В сем утлом углу Бронников оказался в результате развода. Точнее, не развода, а просто скоропалительного ухода из семьи. На развод они с Кирой тоже, конечно, подали. Но, во-первых, не сразу, а во-вторых, в суде оказались дурацкие порядки – какие-то испытательные сроки и прочая дурь, как будто не ясно, что, если взрослые люди с ребенком решили разводиться, значит, вместе им невмоготу, – и поэтому дело затянулось. А то бы уж давно отштемпелевались…

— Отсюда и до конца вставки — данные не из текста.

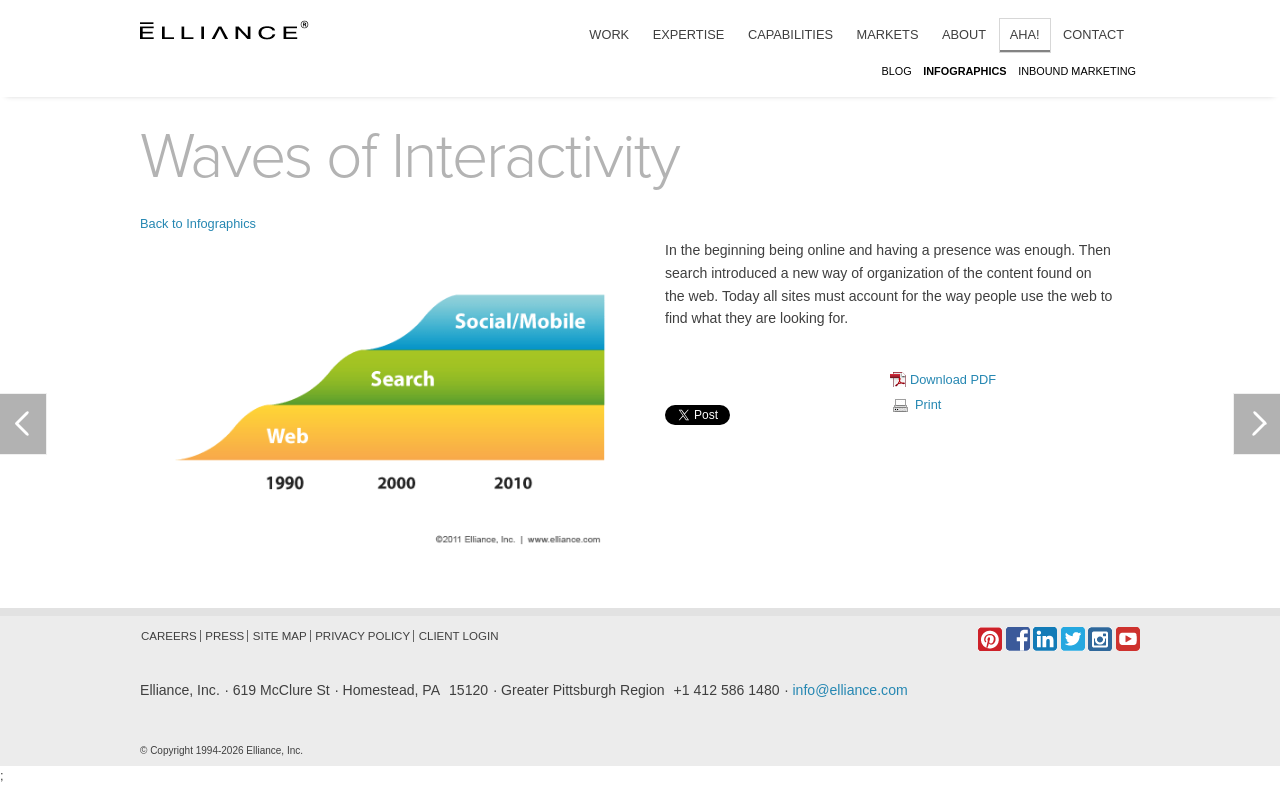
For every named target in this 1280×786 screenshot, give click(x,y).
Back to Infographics (198, 223)
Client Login (459, 636)
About (964, 34)
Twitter (1073, 639)
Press (224, 636)
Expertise (689, 34)
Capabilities (790, 34)
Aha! (1025, 34)
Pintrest (990, 639)
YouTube (1128, 639)
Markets (888, 34)
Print (928, 404)
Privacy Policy (362, 636)
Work (609, 34)
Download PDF (953, 379)
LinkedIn (1045, 639)
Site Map (280, 636)
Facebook (1018, 639)
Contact (1093, 34)
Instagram (1100, 639)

Так или иначе, двухкомнатную квартиру в писательском доме у метро “Аэропорт” – кооперативную, только что полученную, о которой столько мечталось, которая брезжила впереди символом настоящего семейного счастья, а на деле почему-то ознаменовала минуты последнего его угасания, – он оставил жене и сыну. Лешка был на даче с бабушкой, ну а тут как раз все и навернулось: слово за слово, бряком по столу, полыхнул да и вылетел, как птица счастья завтрашнего дня, с пишмашинкой в одной руке и саквояжем в другой. Все равно понятно, что вместе уже никак. Она определенно стала слишком много себе позволять. А он себя виноватым не чувствовал. Потому что тот дурацкий случай с Аленой Збарской если о чем и говорил, то вовсе не об его кобелиной натуре. Собственно, почти ничего и не было. Не случись такого дикого стечения обстоятельств, что Машуля, Киркина подруга, за каким-то чертом оказалась утром на лестничной клетке (престарелая тетка у нее там жила, только прежде она ее в жизни не навещала, а тут вот на тебе – заявилась!) и увидела, как они с Аленой выходят из квартиры Юрца, да вдобавок Бронников тянется к Алене, чтобы на прощание нежно поцеловать, – так и вовсе не о чем говорить!..
Но разве такое растолкуешь?
Кира не скандалила, это он все напирал на нее, доказывая. Она безразлично помалкивала, невнятно угукала, кивала. Должно быть, прикидывала про себя что-то. Он с новым пылом принялся было разубеждать, но, наткнувшись на совершенно отстраненный взгляд, плюнул и замолк… Ну и что, ну и ладно, и все было бы отлично, и если бы много позже – уже, кажется, через полгода – она не начала его поучать (да еще как холодно поучать! то есть она, значит, надменная небожительница, а он перед ней, стало быть, какой-то просто тупой мураш!), разъясняя ему – писателю, творцу! (да! творцу! – как ни громко это звучит!), – что и как он должен делать, то…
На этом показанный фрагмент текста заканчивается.